Here's a simple usage:
import spacy
import pytextrank
# example text
text = "the ballistic nuclear threat can be thwarted by building a nuclear shield"
# load a spaCy model, depending on language, scale, etc.
nlp = spacy.load("en_core_web_sm")
# add PyTextRank to the spaCy pipeline
nlp.add_pipe("textrank", last=True)
doc = nlp(text)
# examine the top-ranked phrases in the document
for p in doc._.phrases:
print("{:.4f} {:5d} {}".format(p.rank, p.count, p.text))
print(p.chunks)
The output would be:
0.1712 1 a nuclear shield
[a nuclear shield]
0.1652 1 the ballistic nuclear threat
[the ballistic nuclear threat]
If you want to visualize the lemma graph in Graphviz
or other libraries which read the DOT
file format, you can add:
tr = doc._.textrank
tr.write_dot(path="graph.dot")
That will write output to a "graph.dot"
file. See the Graphviz
docs for examples of how to read and render.
FWIW, we are currently working on integration of the kglab
library, which will open up a much broader range of graph manipulation and visualization capabilities, since it integrates with may other libraries and file formats.
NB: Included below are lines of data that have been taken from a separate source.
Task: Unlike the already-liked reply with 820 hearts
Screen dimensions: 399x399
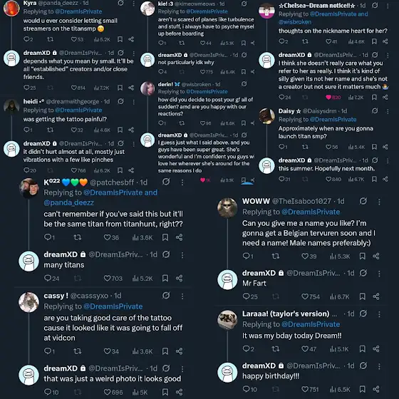Action: (333, 97)
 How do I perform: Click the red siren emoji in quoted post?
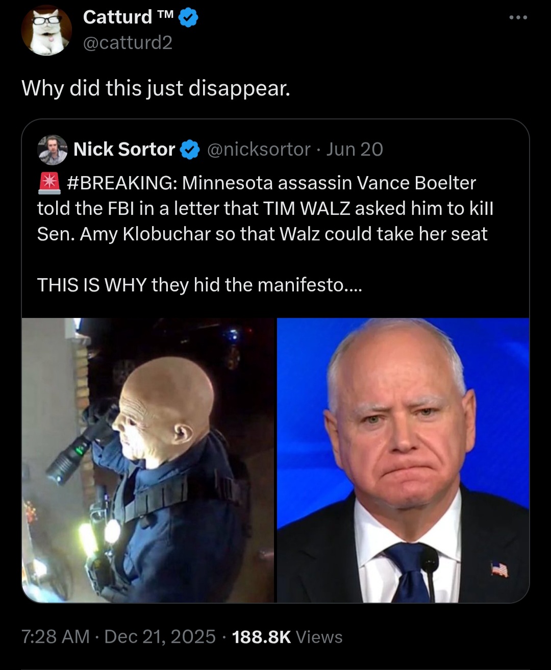tap(49, 183)
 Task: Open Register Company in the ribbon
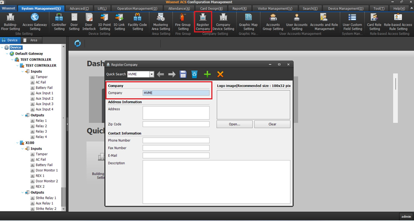(203, 22)
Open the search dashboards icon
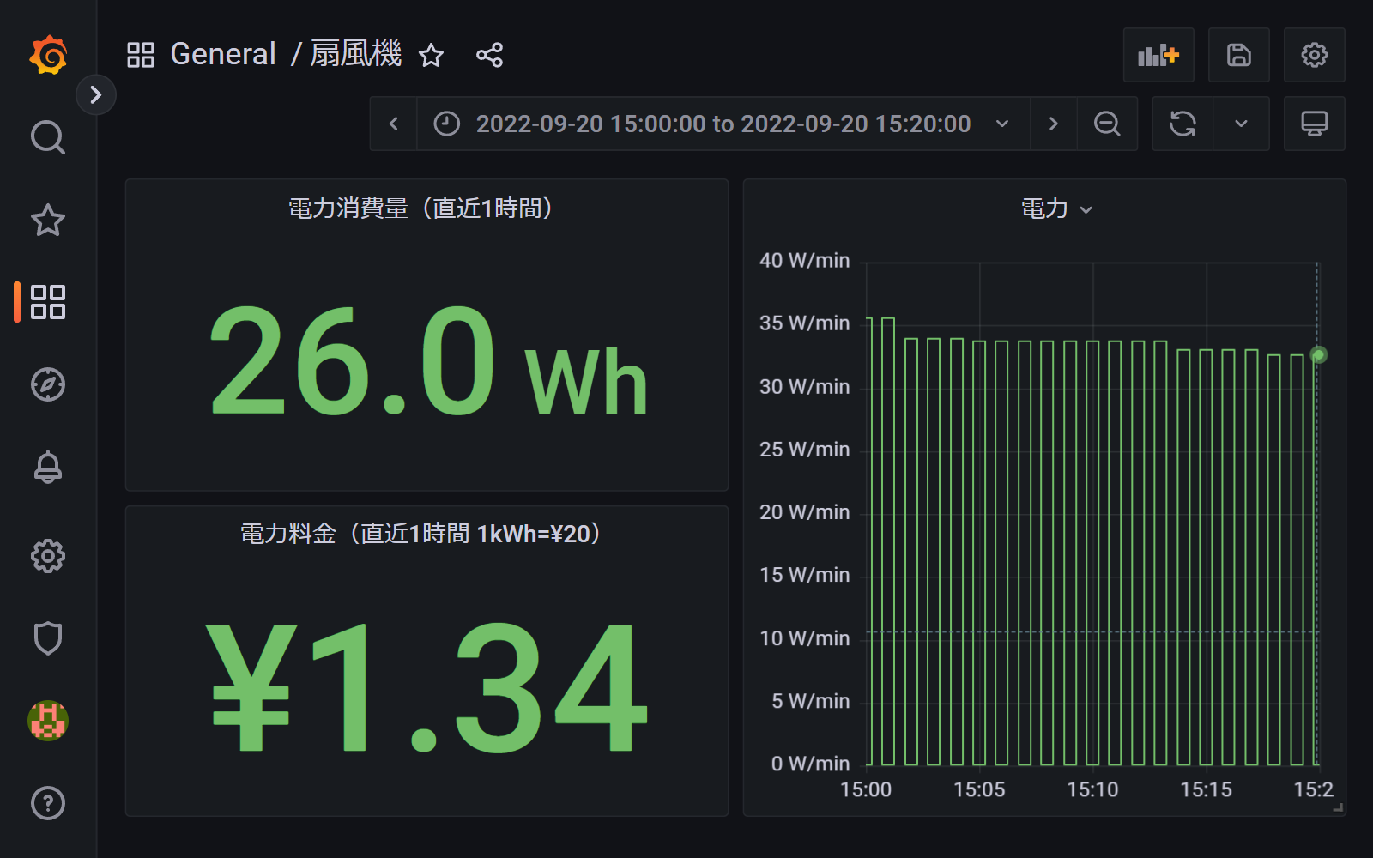Viewport: 1373px width, 858px height. pos(48,137)
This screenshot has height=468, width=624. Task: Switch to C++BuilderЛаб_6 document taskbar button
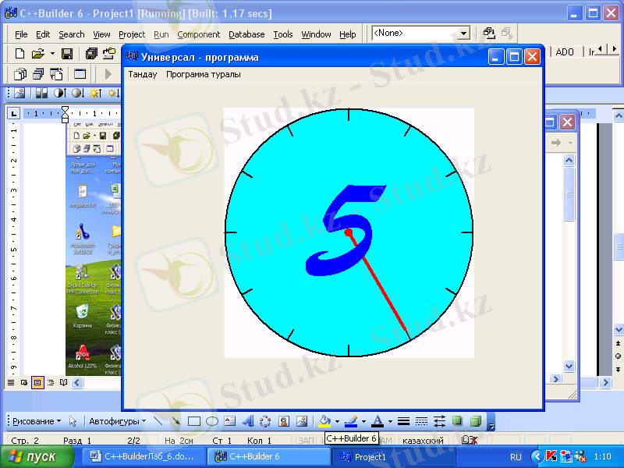pos(144,457)
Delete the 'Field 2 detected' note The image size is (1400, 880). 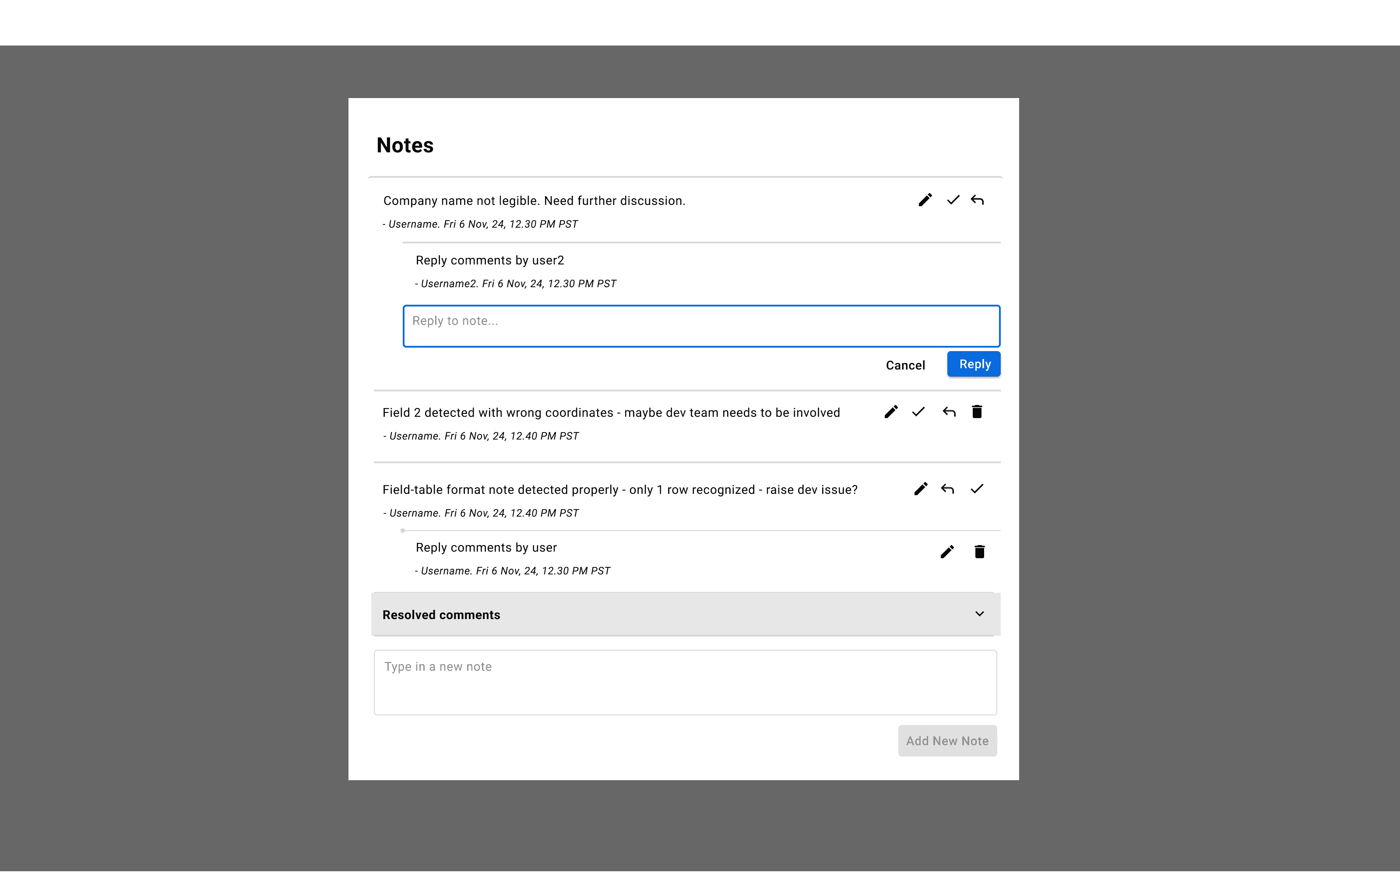[x=977, y=412]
Also, if you have any suggestions or requests in terms of how you'd like to visualize results from PyTextRank, it's really helpful to create an issue at https://github.com/DerwenAI/pytextrank/issues and our developer community can help more there.
My apologies if I'm not interpreting correctly about "present the text as a graph", since another way to think about that would be to use the displaCy
dependency visualizer which shows a grammatical dependency graph of tokens in a sentence. There's an example given in the spaCy tuTorial.